- Exercise
Extract every line in the entries below that contains the string "Task".

* BEGIN *

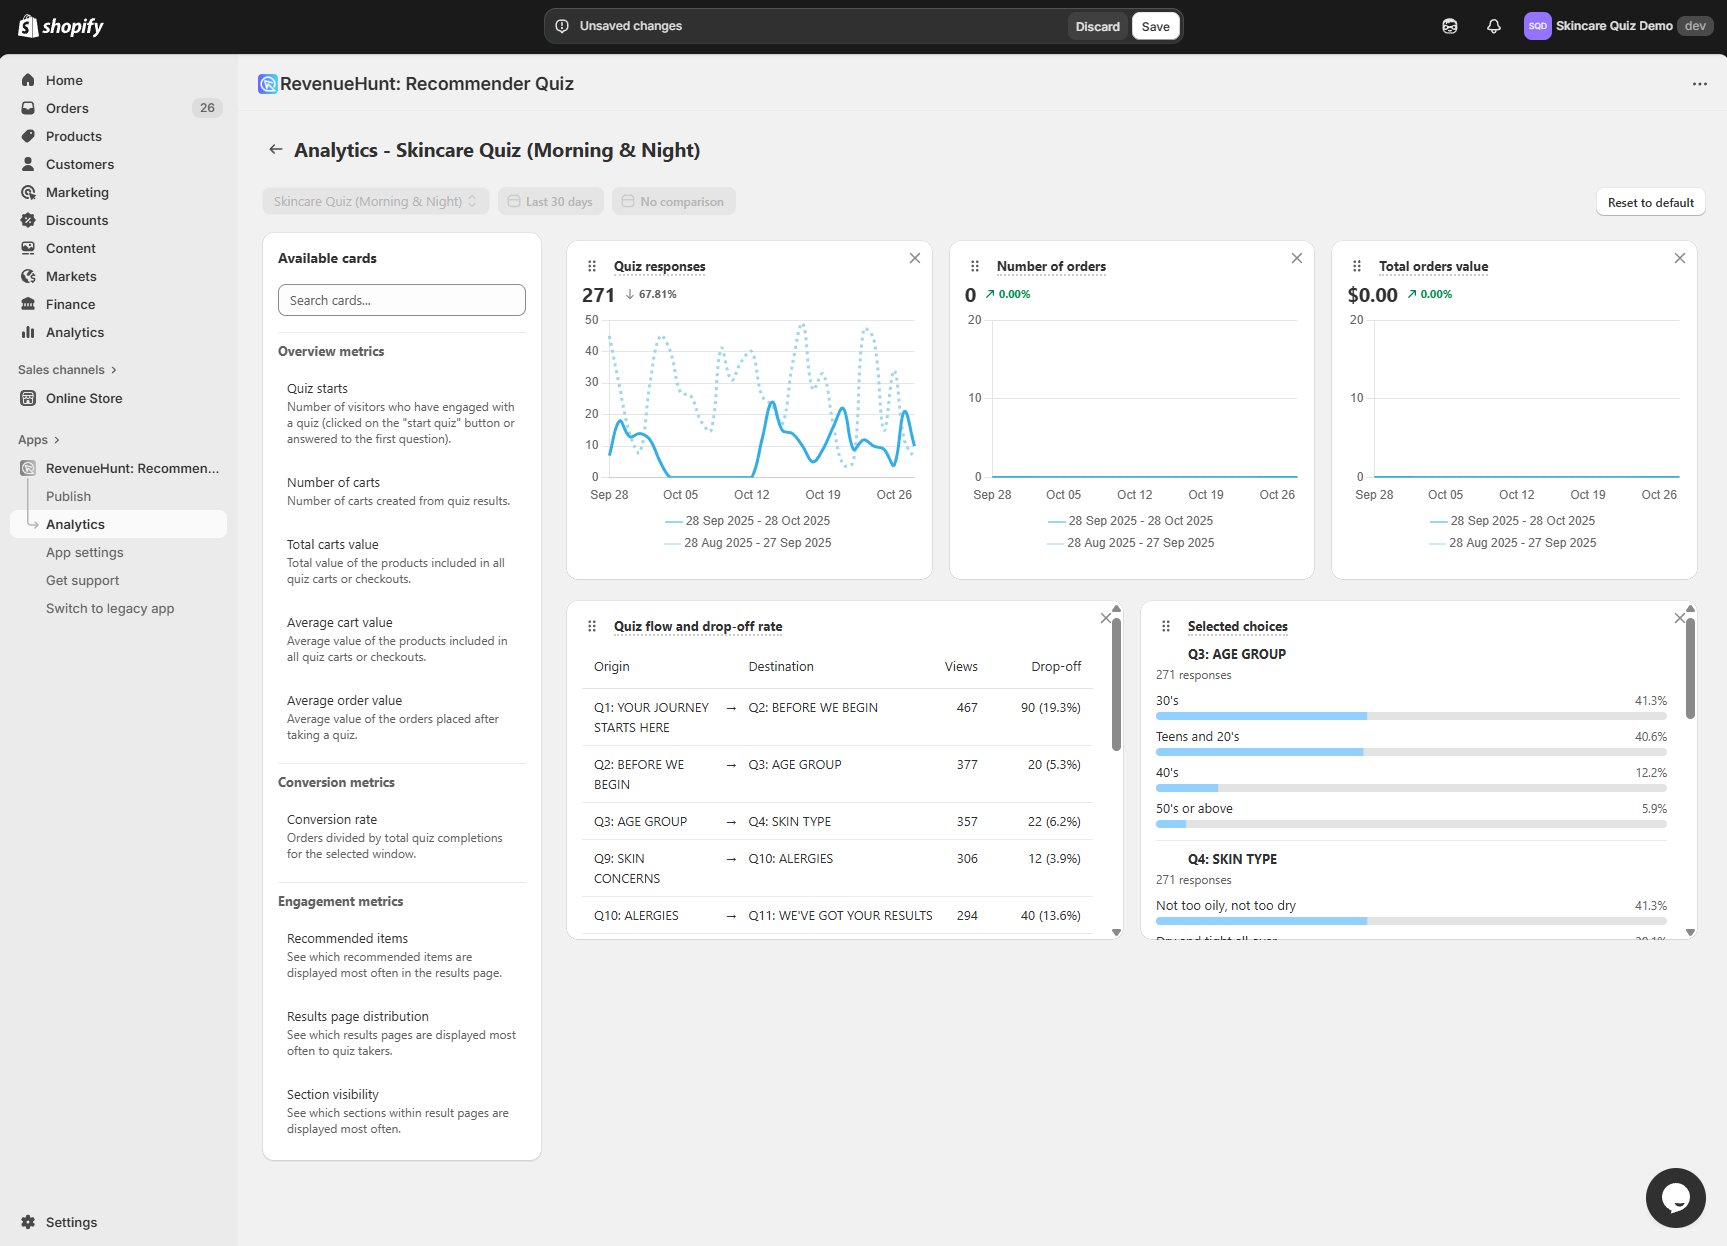Screen dimensions: 1727x1246
Task: Open the ellipsis actions menu
Action: click(x=1699, y=84)
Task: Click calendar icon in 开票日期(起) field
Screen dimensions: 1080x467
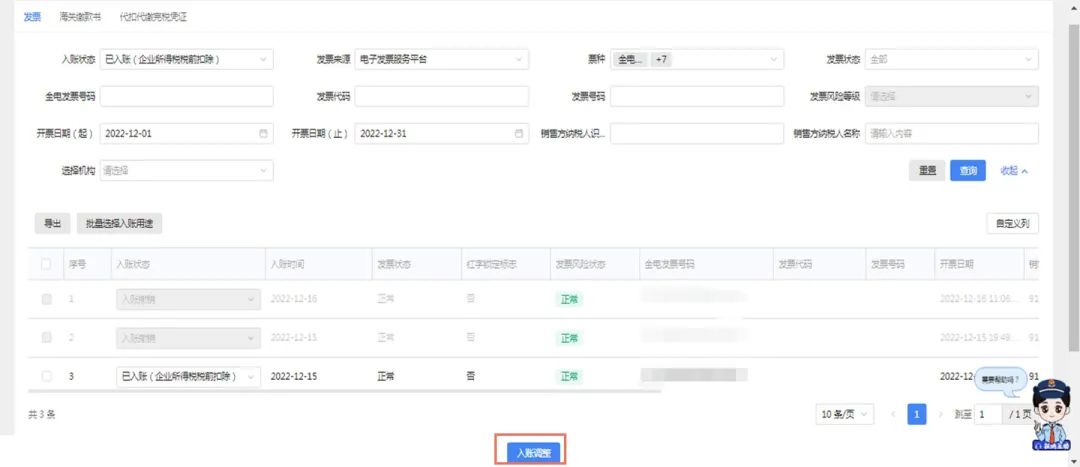Action: [264, 134]
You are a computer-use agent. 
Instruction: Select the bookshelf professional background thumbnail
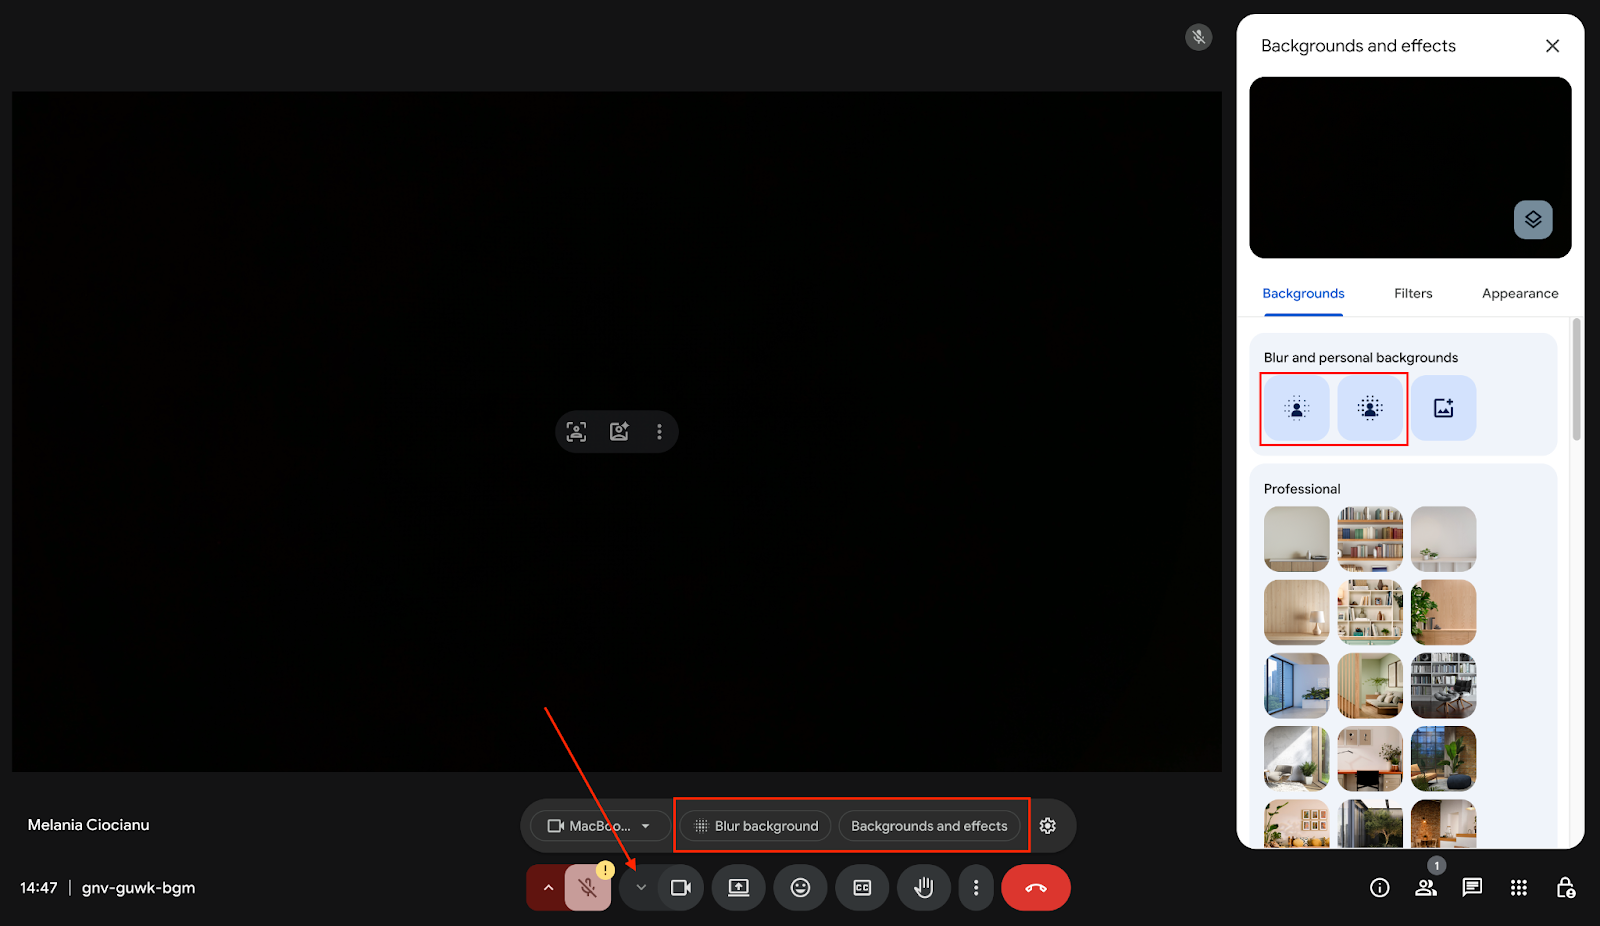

* END *

- Full solution
Task: Open the ellipsis actions menu
Task: Click calendar icon in 开票日期(起) field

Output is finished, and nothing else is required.